4.1. De Raad stelt vast dat met het onderzoek door bezwaarverzekeringsarts J.L. Waasdorp op 22 december 2009 het door appellant gesignaleerde gebrek in de medische beoordeling is hersteld. Desgevraagd heeft appellant ter zitting van de Raad op 12 februari 2009 meegedeeld dat hij zijn op dat gebrek betrekking hebbende beroepsgrond intrekt.
4.2. Appellant meent dat zijn stelling dat met de FML van 16 januari 2006 zijn beperkingen zijn onderschat een onderbouwing vindt in de door hem in hoger beroep ingebrachte rapportage van zijn behandelend reumatoloog M.E.C. Jeurissen. Dat hij niet in staat is om gedurende hele dagen aan zijn beperkingen aangepaste arbeid te verrichten volgt naar zijn opvatting uit de verklaring van de voorheen behandelend reumatoloog Van ’t Pad Bosch van 27 april 2006, die daarin heeft gesteld dat appellant met zijn uitgebreide vergroeiende aandoening van de wervelkolom in de vorm van hyperostotische spondylose van Forrestier een beperkte arbeidsbelastbaarheid heeft en niet langer dan 5 à 6 uren per dag kan werken.
4.3. De Raad deelt het standpunt van appellant niet.

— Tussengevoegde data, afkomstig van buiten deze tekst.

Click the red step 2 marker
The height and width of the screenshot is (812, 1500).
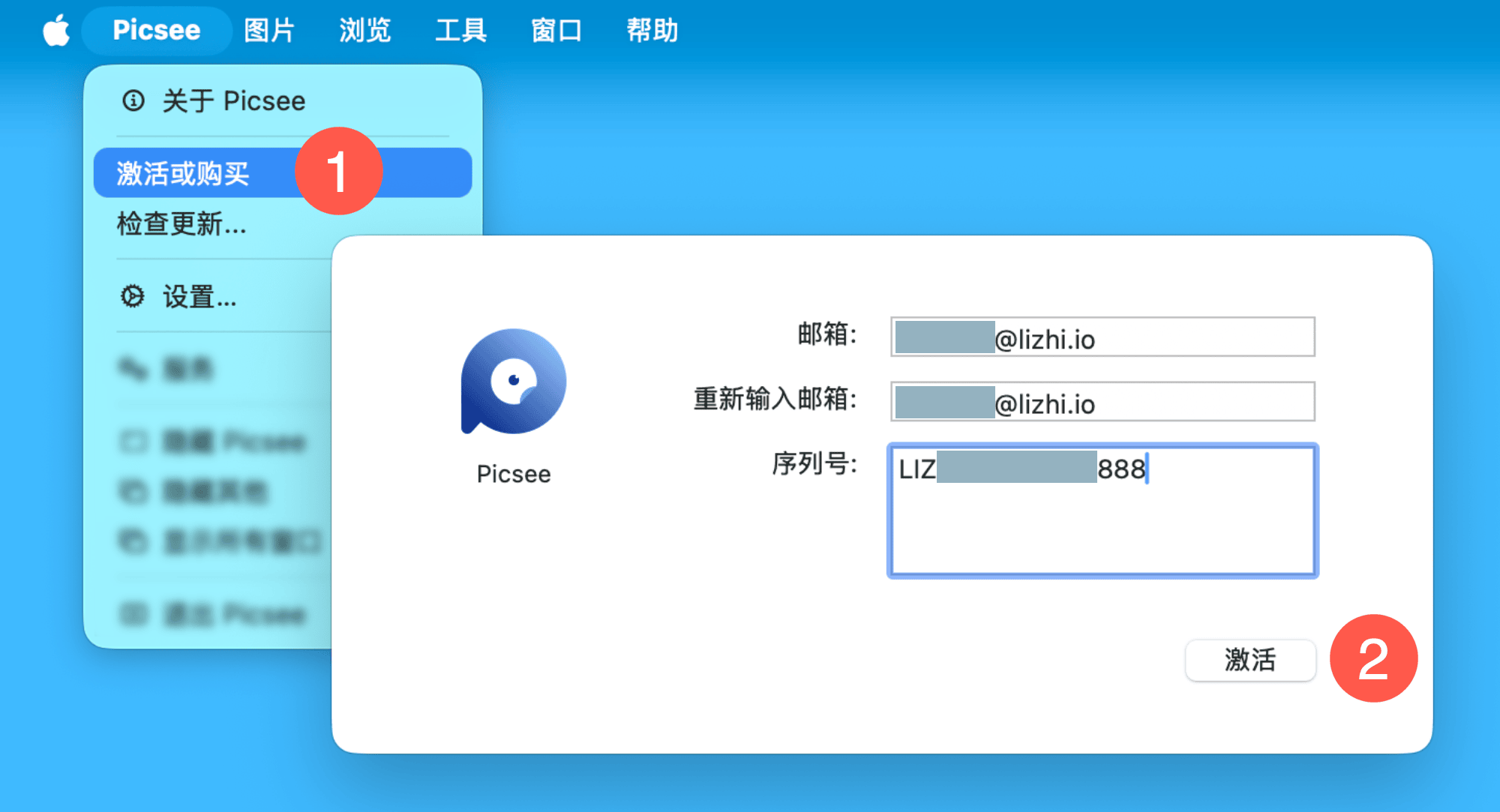(x=1373, y=658)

4.3.1. De rechtbank heeft Van ’t Pad Bosch de vraag gesteld of zijn advies om het aantal werkuren per dag te beperken alleen betrekking heeft op de werkzaamheden die appellant als zelfstandige in zijn klussenbedrijf verricht of evenzeer op werkzaamheden in de aan de schatting ten grondslag gelegde functies. Van ’t Pad Bosch heeft met zijn brief van 25 juni 2009 op deze vraag geantwoord dat hij met appellant alleen over het zelfstandige bouwvakwerk heeft gesproken en niet over andere functies. De rechtbank heeft naar het oordeel van de Raad terecht vastgesteld dat met deze nadere toelichting van de reumatoloog in diens verklaring van 27 april 2006 geen onderbouwing kan worden gevonden voor de stelling van appellant dat aan de in de FML opgenomen beperkingen een urenbeperking moet worden toegevoegd.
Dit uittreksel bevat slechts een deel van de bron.